The base haunts Oath and Honor. It’s the boogeyman under the bed that Cheney can barely bring herself to mention, let alone scrutinize. The problem, she insists, is that Trump, in his seemingly omnipotent malevolence, has misled American “patriots” and lashed them into a paranoid frenzy. That he did so using a well-developed propaganda apparatus long employed by Republican politicians to stoke culture-war hatred and fear goes unacknowledged.

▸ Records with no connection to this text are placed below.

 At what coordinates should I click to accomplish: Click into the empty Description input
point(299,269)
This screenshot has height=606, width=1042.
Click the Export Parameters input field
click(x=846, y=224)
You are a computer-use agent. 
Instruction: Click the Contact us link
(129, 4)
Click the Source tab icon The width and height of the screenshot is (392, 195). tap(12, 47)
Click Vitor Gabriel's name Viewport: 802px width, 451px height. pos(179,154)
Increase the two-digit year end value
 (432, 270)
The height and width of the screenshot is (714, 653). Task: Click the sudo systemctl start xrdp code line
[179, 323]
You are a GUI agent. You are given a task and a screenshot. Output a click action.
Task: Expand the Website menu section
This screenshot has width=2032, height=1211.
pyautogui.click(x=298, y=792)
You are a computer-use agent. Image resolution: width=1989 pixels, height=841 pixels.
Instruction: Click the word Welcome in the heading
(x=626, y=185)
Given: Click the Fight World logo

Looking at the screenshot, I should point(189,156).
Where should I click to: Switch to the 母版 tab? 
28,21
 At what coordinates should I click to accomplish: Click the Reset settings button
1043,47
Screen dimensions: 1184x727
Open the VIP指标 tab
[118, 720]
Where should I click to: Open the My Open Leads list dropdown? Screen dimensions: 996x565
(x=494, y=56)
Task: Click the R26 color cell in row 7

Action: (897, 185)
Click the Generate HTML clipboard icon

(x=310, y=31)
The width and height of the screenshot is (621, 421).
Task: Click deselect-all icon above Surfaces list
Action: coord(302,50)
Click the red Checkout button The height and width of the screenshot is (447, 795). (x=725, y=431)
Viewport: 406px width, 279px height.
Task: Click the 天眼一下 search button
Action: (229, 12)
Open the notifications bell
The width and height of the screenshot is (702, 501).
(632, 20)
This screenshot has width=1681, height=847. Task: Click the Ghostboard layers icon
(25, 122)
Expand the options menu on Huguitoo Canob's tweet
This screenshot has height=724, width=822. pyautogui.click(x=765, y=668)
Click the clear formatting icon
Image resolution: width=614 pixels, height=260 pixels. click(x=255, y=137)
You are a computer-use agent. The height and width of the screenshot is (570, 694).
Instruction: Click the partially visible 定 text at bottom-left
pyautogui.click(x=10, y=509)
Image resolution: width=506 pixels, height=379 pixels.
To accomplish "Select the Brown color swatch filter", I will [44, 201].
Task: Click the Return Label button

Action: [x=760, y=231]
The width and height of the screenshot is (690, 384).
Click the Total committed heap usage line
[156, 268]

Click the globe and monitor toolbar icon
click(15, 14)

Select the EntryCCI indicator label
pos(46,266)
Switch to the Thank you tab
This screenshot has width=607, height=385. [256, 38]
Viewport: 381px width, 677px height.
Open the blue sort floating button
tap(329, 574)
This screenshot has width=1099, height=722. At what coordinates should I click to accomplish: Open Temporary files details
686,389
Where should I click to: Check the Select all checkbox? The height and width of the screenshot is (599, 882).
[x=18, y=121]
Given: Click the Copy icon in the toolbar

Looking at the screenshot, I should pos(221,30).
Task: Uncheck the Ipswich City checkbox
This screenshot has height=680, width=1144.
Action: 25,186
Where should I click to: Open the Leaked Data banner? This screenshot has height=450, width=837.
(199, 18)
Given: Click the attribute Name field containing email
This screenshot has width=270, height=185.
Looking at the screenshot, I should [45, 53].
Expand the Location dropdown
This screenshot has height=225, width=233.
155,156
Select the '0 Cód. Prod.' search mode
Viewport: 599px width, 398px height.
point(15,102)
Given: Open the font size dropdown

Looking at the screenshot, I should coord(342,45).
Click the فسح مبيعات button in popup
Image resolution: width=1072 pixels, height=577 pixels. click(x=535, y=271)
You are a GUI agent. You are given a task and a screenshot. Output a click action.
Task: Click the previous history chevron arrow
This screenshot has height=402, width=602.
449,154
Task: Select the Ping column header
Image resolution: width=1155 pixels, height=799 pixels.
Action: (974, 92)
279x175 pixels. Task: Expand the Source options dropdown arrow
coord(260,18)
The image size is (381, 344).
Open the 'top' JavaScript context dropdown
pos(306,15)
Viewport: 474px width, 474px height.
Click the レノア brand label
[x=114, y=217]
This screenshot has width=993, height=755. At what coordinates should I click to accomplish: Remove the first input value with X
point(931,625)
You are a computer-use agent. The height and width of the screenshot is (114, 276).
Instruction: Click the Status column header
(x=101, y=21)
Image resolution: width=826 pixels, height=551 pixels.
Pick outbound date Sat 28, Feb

Never in Oath and Honor does Liz Cheney admit that Trump’s following is a Frankenstein’s monster that her Republican Party built to win elections, a monster that then turned against it. Kudos to her for realizing how dangerous it has become and doing the best she can to fight it; she has made and is making a genuine contribution to beating back Trumpism, and we can’t afford to smack her away and say, “You f—ing did this!” But this understanding has come awfully late. If only she and the rest of her party had woken up sooner.